:: TEXT UNDER STUDY ::
=== Begin Enclosure ===

In Lufa Rural Local Level Government Ward 27, there are 3,572 persons recorded by the 2000 National Census and maintained by the National Statistical Office as being in that area including adults and children under voting age. However in the 2002 Common Roll for Lufa Open Electorate and in this particular Ward, there are 3,854 eligible or registered voters. This is alleged to be contrary to Section 116 of the Criminal Code and contrary to logic and common sense.
It was alleged that polling was conducted over two days in Kotomi on 21 and 22 June 2002 at which 3,940 electors voted in LLG or Local Level Government elections, 3,860 voted in the Open Electorate and 3,861 voters cast their votes in the Regional Electorate. It was further alleged that out of 3,860 votes cast for the Open electorate of Lufa, 3,829 voted for the First Respondent..

=== End Enclosure ===

:: EXERCISE SET ::
a) Retype the part of the Lufa election text from "In Lufa Rural" to "and common sense.".
b) Condense the paragraph of the Lufa election text that begins "It was alleged that polling" into a short list that keeps its main facts.

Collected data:
=== Begin Enclosure ===

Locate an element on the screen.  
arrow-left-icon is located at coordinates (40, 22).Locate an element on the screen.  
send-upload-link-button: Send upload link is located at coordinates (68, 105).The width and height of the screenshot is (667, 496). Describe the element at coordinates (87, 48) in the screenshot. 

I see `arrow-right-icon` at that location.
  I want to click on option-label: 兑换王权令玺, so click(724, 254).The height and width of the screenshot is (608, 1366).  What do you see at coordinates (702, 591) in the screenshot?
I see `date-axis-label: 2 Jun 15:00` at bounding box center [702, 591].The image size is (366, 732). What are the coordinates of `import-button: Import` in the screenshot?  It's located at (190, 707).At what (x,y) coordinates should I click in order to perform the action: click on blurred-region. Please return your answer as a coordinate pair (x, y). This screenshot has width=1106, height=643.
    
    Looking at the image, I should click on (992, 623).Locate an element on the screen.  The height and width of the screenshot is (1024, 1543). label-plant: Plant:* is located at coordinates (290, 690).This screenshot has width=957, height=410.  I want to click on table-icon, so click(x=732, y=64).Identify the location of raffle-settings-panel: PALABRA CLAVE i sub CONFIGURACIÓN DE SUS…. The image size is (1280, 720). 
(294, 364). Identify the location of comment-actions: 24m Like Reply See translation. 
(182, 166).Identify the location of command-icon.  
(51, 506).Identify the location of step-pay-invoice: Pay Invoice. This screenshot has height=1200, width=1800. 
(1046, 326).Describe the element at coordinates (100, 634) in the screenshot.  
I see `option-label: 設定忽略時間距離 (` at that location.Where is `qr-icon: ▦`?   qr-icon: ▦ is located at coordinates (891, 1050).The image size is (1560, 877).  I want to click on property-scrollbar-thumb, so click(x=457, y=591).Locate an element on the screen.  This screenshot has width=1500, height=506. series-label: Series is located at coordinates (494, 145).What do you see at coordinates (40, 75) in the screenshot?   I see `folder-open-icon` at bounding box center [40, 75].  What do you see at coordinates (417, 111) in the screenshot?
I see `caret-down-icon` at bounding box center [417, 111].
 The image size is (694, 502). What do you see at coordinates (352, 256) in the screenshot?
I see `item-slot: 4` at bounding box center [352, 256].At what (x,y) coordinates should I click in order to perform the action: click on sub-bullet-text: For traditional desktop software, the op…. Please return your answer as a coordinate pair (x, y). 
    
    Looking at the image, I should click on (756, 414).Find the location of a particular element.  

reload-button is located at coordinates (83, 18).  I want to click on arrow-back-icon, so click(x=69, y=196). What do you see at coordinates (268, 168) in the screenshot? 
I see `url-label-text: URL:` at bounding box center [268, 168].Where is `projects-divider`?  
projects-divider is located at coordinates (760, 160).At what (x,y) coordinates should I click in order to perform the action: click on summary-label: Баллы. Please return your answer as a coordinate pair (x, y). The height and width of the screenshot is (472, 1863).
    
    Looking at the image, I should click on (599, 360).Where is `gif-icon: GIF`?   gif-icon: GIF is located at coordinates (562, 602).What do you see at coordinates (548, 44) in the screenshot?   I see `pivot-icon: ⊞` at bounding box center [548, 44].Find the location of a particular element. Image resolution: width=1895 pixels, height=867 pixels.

=== End Enclosure ===

:: ANSWERS BY ITEM NUMBER ::
a)
In Lufa Rural Local Level Government Ward 27, there are 3,572 persons recorded by the 2000 National Census and maintained by the National Statistical Office as being in that area including adults and children under voting age. However in the 2002 Common Roll for Lufa Open Electorate and in this particular Ward, there are 3,854 eligible or registered voters. This is alleged to be contrary to Section 116 of the Criminal Code and contrary to logic and common sense.

b)
- Polling was allegedly held in Kotomi over two days, 21 and 22 June 2002.
- Local Level Government elections: 3,940 electors voted.
- Open Electorate: 3,860 voted.
- Regional Electorate: 3,861 voted.
- Of the 3,860 Open Electorate votes for Lufa, 3,829 allegedly went to the First Respondent.